● **EXERCISE REQUIREMENTS**:
Write out exactly the lines of the material below, beginning at the top and ending at the line that contains "Open the Setup menu".

● **SOURCE MATERIAL**:
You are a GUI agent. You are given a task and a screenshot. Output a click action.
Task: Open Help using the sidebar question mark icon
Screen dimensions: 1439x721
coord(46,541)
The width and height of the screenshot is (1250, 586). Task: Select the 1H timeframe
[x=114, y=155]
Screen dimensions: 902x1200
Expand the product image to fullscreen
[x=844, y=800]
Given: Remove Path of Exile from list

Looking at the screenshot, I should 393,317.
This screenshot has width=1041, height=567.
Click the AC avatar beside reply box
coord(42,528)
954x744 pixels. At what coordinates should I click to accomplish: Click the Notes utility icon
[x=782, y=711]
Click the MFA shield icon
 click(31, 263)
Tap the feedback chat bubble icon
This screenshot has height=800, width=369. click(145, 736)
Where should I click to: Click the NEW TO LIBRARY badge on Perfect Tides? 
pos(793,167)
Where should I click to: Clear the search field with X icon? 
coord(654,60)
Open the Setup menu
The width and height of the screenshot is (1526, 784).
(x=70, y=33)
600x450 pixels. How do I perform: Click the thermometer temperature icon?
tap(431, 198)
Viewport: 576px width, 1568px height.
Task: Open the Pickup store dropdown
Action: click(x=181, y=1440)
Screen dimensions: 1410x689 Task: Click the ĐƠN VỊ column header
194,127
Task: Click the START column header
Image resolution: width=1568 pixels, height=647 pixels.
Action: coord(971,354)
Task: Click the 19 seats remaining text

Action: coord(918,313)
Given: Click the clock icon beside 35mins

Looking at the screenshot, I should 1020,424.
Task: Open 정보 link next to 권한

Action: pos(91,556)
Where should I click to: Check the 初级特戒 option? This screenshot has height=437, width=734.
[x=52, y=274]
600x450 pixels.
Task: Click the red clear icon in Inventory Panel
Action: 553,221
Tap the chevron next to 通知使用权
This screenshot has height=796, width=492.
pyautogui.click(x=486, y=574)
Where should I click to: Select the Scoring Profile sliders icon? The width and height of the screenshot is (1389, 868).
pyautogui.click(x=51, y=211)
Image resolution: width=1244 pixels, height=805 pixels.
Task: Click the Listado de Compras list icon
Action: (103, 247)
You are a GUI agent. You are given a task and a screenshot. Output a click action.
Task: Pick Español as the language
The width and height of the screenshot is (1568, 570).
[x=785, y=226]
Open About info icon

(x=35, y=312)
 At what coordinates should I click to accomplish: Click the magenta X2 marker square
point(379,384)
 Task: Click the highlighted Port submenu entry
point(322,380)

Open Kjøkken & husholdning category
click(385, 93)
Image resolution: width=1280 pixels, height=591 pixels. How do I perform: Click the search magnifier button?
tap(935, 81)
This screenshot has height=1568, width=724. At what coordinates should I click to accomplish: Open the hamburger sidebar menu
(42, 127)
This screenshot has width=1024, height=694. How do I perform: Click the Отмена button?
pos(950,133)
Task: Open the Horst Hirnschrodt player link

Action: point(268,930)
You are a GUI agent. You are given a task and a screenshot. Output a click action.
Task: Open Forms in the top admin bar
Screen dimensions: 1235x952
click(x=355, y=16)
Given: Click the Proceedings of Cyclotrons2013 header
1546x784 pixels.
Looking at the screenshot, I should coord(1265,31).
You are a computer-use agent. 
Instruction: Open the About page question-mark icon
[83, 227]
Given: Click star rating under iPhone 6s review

● **RESULT FOR THIS EXERCISE**:
You are a GUI agent. You are given a task and a screenshot. Output a click action.
Task: Open Help using the sidebar question mark icon
Screen dimensions: 1439x721
coord(46,541)
The width and height of the screenshot is (1250, 586). Task: Select the 1H timeframe
[x=114, y=155]
Screen dimensions: 902x1200
Expand the product image to fullscreen
[x=844, y=800]
Given: Remove Path of Exile from list

Looking at the screenshot, I should 393,317.
This screenshot has width=1041, height=567.
Click the AC avatar beside reply box
coord(42,528)
954x744 pixels. At what coordinates should I click to accomplish: Click the Notes utility icon
[x=782, y=711]
Click the MFA shield icon
 click(31, 263)
Tap the feedback chat bubble icon
This screenshot has height=800, width=369. click(145, 736)
Where should I click to: Click the NEW TO LIBRARY badge on Perfect Tides? 
pos(793,167)
Where should I click to: Clear the search field with X icon? 
coord(654,60)
Open the Setup menu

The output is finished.